# Общий раздел > Чувства > Он и Она >  Чем женщины отталкивают мужчин?

## Irina

*10 женских привычек, которые отталкивают абсолютно всех мужчин, по мнению одного из них* 

* Неухоженность*

 Есть женщины, которые приводят себя в безупречный вид только ради каких-то особенных поводов, например, похода в клуб или на свадьбу знакомых. А в своей повседневной жизни они не тратят даже минимальных сил на то, чтобы выглядеть привлекательно и сексуально. Они привыкли обходиться самым минимумом средств, чтобы подчеркнуть свою женственность. Такое безразличие к себе может свидетельствовать о низкой самооценке женщины, а это как раз то, что не делает ее более привлекательной в глазах мужчин.

*Неприступность*

 Женщина, которая любит возводить барьеры между собой и мужчинами часто теряет в своей привлекательности. Даже самая яркая красотка рискует нарваться на негативную реакцию у мужчин, если она общается принужденно, не склонна к флирту, всячески демонстрирует безразличие к собеседнику. Бывает, что таким образом женщина дает понять, что ей неинтересен тот или другой мужчина, пытающий с ней познакомиться, но когда это систематический элемент поведения, это грозит женщине не лучшей репутацией среди мужчин.

* Вульгарность*

Даже не самого взыскательного мужчину может оттолкнуть женская вульгарность. Как правило, она выражается в дешевом и вызывающем внешнем виде, крикливости, хамоватых интонациях в голосе, сквернословии, желании флиртовать одновременно с несколькими мужчинами, слишком откровенных разговорах о сексе.

*Пагубные пристрастия*

Если женщина хочет быть привлекательной в глазах достойного мужчины, ей вряд ли стоит злоупотреблять курением, пристрастием к алкоголю и уж тем более наркотикам. Мало, кто из мужчин захочет иметь такую мать для своих будущих детей.

*Прилюдное прихорашивание*

Это одна из самых распространенных привычек. И вроде бы нет ничего крамольного в том, чтобы достать косметичку и быстренько поправить макияж, однако именно этот жест снимает с женщины покров таинственности и идеальности, показывая, что ее красота сотворена не только природой.

*Корыстолюбие*

 Если женщина начинает без умолку разговаривать о деньгах и проявлять недюжинный интерес к финансовой состоятельности мужчины, это насторожит любого, и тем более богатого. Во-первых, разговоры о деньгах - это невежливо, а во-вторых, настоящий мужчина сам позаботится о том, чтобы женщина никогда ни в чем не нуждалась.

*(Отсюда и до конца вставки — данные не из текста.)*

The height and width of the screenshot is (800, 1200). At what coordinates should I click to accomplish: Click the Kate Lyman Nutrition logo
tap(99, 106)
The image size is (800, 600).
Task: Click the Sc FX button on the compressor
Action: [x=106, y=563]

*Чрезмерная сексуальность*

Мужчины, несмотря на некоторую толстокожесть, в определенных случаях проявляют большую проницательность. Например, когда женщина стремится к излишней сексуальности, и слишком усердна в этом вопросе, что часто выражается в излишней жеманности, очень облегающей одежде, соблазнительном поведении в неподобающих случаях, то мужчины сразу интуитивно понимают – если так сильно старается казаться сексуальной, значит, она не сексуальна.

*Непунктуальность*

Так повелось, что женщинам непункутальность в отличие от мужчин прощается гораздо чаще. И мужчина не будет сильно дуться, если женщина опоздает на свидание. Но если это приобретет регулярный характер, женщине будет сложно найти человека, который не будет испытывать от этого раздражения.

*Постоянное нытье*

Если женщина часто жалуется на свою работу, на подруг, на плохие магазины, на парикмахерш из салона красоты и на тысячу других вещей с ней завянет даже самый оптимистично настроенный мужчина. Никому не хочется находиться рядом с человеком, готовым кукситься из-за самого незначительного пустяка.

*Нежелание развиваться*

Многие женщины со временем привыкают к тому, что в их жизни кроме магазинов и салонов красоты ничего нет. Вся их жизнь проходит от одного торгового центра к другому, при этом они нисколько не заботятся о своем личностном росте. С такой женщиной можно закрутить легкий роман, но связывать жизнь с человеком, который ничего не знает и ничем кроме шоппинга не интересуется, захочет не каждый мужчина.

Источник: stylemania.km.ru

----------


## Malaya

> Прилюдное прихорашивание


буду знать*

----------